--- Saved data entries ---
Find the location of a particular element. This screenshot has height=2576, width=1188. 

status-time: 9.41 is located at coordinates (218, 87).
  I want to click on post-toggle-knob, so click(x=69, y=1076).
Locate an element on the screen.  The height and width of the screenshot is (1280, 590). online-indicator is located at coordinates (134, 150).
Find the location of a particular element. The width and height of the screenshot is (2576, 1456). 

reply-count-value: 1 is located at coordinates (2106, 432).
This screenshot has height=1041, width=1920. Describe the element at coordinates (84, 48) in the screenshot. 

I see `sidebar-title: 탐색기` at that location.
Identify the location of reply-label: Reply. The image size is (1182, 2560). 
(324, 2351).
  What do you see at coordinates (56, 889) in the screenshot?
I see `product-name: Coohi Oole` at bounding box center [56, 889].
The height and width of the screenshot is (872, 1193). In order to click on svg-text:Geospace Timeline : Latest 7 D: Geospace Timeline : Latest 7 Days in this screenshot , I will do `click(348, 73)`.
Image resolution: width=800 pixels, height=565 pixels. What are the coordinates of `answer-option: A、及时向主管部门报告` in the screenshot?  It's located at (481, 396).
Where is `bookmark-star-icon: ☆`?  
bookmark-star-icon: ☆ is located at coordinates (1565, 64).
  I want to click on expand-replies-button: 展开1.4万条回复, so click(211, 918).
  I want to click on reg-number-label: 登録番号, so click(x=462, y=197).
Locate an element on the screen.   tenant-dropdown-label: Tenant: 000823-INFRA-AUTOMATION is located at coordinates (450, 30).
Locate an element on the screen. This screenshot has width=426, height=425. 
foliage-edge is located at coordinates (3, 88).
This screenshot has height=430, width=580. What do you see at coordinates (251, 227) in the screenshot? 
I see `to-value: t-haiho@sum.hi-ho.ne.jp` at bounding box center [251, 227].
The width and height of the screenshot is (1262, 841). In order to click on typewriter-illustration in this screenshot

--- EXERCISE PROMPT ---
Lay out the rows above as a numbered list, leaving out the blank lines.

--- RESPONSE TO THE TASK ---
1. Find the location of a particular element. This screenshot has height=2576, width=1188. 
2. status-time: 9.41 is located at coordinates (218, 87).
3.   I want to click on post-toggle-knob, so click(x=69, y=1076).
4. Locate an element on the screen.  The height and width of the screenshot is (1280, 590). online-indicator is located at coordinates (134, 150).
5. Find the location of a particular element. The width and height of the screenshot is (2576, 1456). 
6. reply-count-value: 1 is located at coordinates (2106, 432).
7. This screenshot has height=1041, width=1920. Describe the element at coordinates (84, 48) in the screenshot. 
8. I see `sidebar-title: 탐색기` at that location.
9. Identify the location of reply-label: Reply. The image size is (1182, 2560). 
10. (324, 2351).
11.   What do you see at coordinates (56, 889) in the screenshot?
12. I see `product-name: Coohi Oole` at bounding box center [56, 889].
13. The height and width of the screenshot is (872, 1193). In order to click on svg-text:Geospace Timeline : Latest 7 D: Geospace Timeline : Latest 7 Days in this screenshot , I will do `click(348, 73)`.
14. Image resolution: width=800 pixels, height=565 pixels. What are the coordinates of `answer-option: A、及时向主管部门报告` in the screenshot?  It's located at (481, 396).
15. Where is `bookmark-star-icon: ☆`?  
16. bookmark-star-icon: ☆ is located at coordinates (1565, 64).
17.   I want to click on expand-replies-button: 展开1.4万条回复, so click(211, 918).
18.   I want to click on reg-number-label: 登録番号, so click(x=462, y=197).
19. Locate an element on the screen.   tenant-dropdown-label: Tenant: 000823-INFRA-AUTOMATION is located at coordinates (450, 30).
20. Locate an element on the screen. This screenshot has width=426, height=425. 
21. foliage-edge is located at coordinates (3, 88).
22. This screenshot has height=430, width=580. What do you see at coordinates (251, 227) in the screenshot? 
23. I see `to-value: t-haiho@sum.hi-ho.ne.jp` at bounding box center [251, 227].
24. The width and height of the screenshot is (1262, 841). In order to click on typewriter-illustration in this screenshot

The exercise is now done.